BI: Bank Lebih Hati-Hati dalam Memberikan Kredit

BI: Bank Lebih Hati-Hati dalam Memberikan Kredit

Perbankan Nasional Masih Hati-Hati Salurkan Kredit, Pertumbuhan Melambat di Juni 2025

Gubernur Bank Indonesia (BI), Perry Warjiyo, menyampaikan bahwa sektor perbankan nasional masih menunjukkan sikap yang hati-hati dalam menyalurkan kredit. Hal ini berdampak pada perlambatan pertumbuhan kredit pada bulan Juni 2025, yang menjadi salah satu indikator penting dalam melihat geliat ekonomi nasional.

Dalam konferensi pers hasil Rapat Dewan Gubernur BI yang berlangsung pada Rabu, 16 Juli 2025, Perry menjelaskan bahwa kredit perbankan pada Juni hanya tumbuh 7,77% secara tahunan (year-on-year / yoy). Angka ini lebih rendah dibandingkan dengan bulan Mei 2025 yang mencatat pertumbuhan sebesar 8,43% (yoy).

"Dari sisi penawaran, perkembangan ini dipengaruhi oleh perilaku bank yang cenderung lebih berhati-hati dalam menyalurkan kredit, di tengah pertumbuhan Dana Pihak Ketiga (DPK) yang justru meningkat menjadi 6,96% (yoy) pada Juni 2025," ujar Perry.

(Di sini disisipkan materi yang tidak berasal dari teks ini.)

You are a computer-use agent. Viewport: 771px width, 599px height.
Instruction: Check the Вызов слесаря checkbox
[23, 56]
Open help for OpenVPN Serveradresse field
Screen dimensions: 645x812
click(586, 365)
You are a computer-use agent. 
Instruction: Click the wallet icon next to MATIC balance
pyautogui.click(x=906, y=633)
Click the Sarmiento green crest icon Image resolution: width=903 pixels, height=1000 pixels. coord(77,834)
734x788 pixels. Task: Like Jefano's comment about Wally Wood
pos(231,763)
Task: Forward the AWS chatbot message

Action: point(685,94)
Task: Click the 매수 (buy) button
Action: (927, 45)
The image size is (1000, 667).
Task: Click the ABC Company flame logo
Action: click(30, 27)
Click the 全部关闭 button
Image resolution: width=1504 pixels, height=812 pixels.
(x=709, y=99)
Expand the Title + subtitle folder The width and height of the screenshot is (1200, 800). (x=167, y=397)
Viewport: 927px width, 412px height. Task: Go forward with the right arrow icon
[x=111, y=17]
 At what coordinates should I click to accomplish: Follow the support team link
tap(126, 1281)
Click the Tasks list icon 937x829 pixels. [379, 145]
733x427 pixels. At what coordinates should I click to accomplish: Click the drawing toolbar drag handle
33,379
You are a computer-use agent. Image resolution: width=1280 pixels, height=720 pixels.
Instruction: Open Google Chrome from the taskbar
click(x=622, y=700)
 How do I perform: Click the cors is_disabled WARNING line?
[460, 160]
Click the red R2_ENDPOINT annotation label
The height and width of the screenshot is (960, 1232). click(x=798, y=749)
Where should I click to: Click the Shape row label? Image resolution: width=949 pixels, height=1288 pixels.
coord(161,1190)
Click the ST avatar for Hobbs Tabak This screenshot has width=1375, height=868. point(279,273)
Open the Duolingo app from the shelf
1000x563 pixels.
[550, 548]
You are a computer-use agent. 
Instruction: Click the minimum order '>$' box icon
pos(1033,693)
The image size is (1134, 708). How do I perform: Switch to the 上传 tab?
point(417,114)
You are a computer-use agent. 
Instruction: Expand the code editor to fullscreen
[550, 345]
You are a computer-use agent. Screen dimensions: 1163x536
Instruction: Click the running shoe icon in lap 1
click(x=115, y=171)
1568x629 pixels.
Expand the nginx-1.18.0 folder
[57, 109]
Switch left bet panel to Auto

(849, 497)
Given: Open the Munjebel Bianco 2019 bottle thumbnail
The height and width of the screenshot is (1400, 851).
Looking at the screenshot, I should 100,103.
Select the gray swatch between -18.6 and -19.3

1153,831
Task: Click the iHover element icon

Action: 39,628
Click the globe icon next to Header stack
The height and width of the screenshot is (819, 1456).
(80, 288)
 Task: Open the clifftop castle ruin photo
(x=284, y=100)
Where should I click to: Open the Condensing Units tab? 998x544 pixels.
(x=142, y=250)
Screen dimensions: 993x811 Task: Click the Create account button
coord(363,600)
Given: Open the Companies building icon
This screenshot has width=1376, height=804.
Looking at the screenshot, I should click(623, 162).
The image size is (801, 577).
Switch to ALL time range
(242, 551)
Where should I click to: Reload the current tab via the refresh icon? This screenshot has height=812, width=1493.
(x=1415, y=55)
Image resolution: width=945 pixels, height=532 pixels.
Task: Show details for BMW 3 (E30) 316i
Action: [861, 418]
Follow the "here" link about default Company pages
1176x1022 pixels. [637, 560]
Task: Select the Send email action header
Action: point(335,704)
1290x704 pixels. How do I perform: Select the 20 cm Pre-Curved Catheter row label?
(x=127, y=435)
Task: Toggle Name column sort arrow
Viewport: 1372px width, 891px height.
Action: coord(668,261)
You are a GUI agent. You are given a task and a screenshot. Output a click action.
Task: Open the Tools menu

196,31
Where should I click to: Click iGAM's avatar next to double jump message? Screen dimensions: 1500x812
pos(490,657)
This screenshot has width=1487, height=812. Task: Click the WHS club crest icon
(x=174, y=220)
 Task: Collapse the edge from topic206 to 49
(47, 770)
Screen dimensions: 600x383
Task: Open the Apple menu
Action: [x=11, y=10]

Bank Alihkan Fokus ke Instrumen Lebih Aman

Karena kehati-hatian tersebut, lanjut Perry, banyak bank cenderung menempatkan dana mereka pada instrumen yang lebih aman seperti surat-surat berharga, misalnya Surat Berharga Negara (SBN), serta meningkatkan standar penyaluran kredit (lending standards). Hal ini menandakan bahwa sektor perbankan kini lebih selektif dalam memilih debitur dan sektor usaha yang akan dibiayai.

"Bank juga memperketat kebijakan penyaluran kredit dengan menaikkan standar dan persyaratan, termasuk jaminan, rasio utang terhadap pendapatan (DTI), dan kapasitas pembayaran debitur," jelasnya.

Permintaan Kredit Masih Perlu Didorong

Tak hanya dari sisi penawaran, permintaan kredit dari dunia usaha dan rumah tangga juga belum menunjukkan pemulihan yang signifikan. Perry menyatakan bahwa lemahnya permintaan ini merupakan cerminan dari kegiatan ekonomi yang masih belum optimal. Oleh karena itu, menurutnya, perlu terus dilakukan upaya untuk mendorong pertumbuhan ekonomi agar permintaan kredit ikut meningkat.

Faktor lain yang juga mempengaruhi adalah masih adanya ketidakpastian global, termasuk dampak dari perlambatan ekonomi Tiongkok, tekanan geopolitik, dan kebijakan moneter ketat di sejumlah negara maju, yang turut berimbas pada ekspektasi pelaku usaha di Indonesia.

Pertumbuhan Kredit Berdasarkan Jenisnya

Bank Indonesia juga merinci pertumbuhan kredit berdasarkan jenis penggunaannya. Berikut data kredit pada Juni 2025:

  • Kredit Investasi tumbuh sebesar 12,53% (yoy) — menunjukkan peningkatan dari sektor-sektor yang melakukan ekspansi usaha jangka panjang.

  • Kredit Konsumsi naik 8,49% (yoy) — sebagian besar didorong oleh pembiayaan rumah, kendaraan, dan barang tahan lama.

  • Kredit Modal Kerja hanya tumbuh 4,45% (yoy) — menandakan kehati-hatian dunia usaha dalam memperluas aktivitas produksi.

Menurut data Otoritas Jasa Keuangan (OJK), sektor ekonomi yang masih mendominasi penyerapan kredit antara lain adalah perdagangan besar dan eceran, industri pengolahan, serta konstruksi.

Prospek dan Tantangan ke Depan

Melihat kondisi ini, Bank Indonesia tetap menjaga kebijakan moneter yang hati-hati namun pro-stabilitas. Perry menegaskan bahwa BI akan terus mengupayakan sinergi dengan pemerintah dan OJK untuk memperkuat permintaan domestik, menjaga inflasi tetap terkendali, dan menciptakan iklim pembiayaan yang lebih sehat dan berkelanjutan.

Beberapa inisiatif yang tengah didorong BI meliputi:

  • Digitalisasi sektor keuangan melalui QRIS dan BI-FAST

  • Mendorong pembiayaan ke sektor hijau dan UMKM

  • Menurunkan hambatan birokrasi penyaluran kredit lewat kerja sama dengan pemerintah daerah

Di sisi lain, pelaku industri perbankan berharap adanya stimulus fiskal tambahan, percepatan proyek-proyek strategis nasional (PSN), dan perbaikan daya beli masyarakat agar permintaan kredit kembali pulih lebih cepat di paruh kedua tahun ini.


Kesimpulan:
Meskipun pertumbuhan kredit melambat, hal ini lebih disebabkan oleh sikap kehati-hatian perbankan dan masih lemahnya permintaan. Namun, upaya bersama antara BI, pemerintah, dan OJK diharapkan mampu memperkuat pertumbuhan kredit yang berkualitas dan mendorong pemulihan ekonomi nasional secara lebih merata.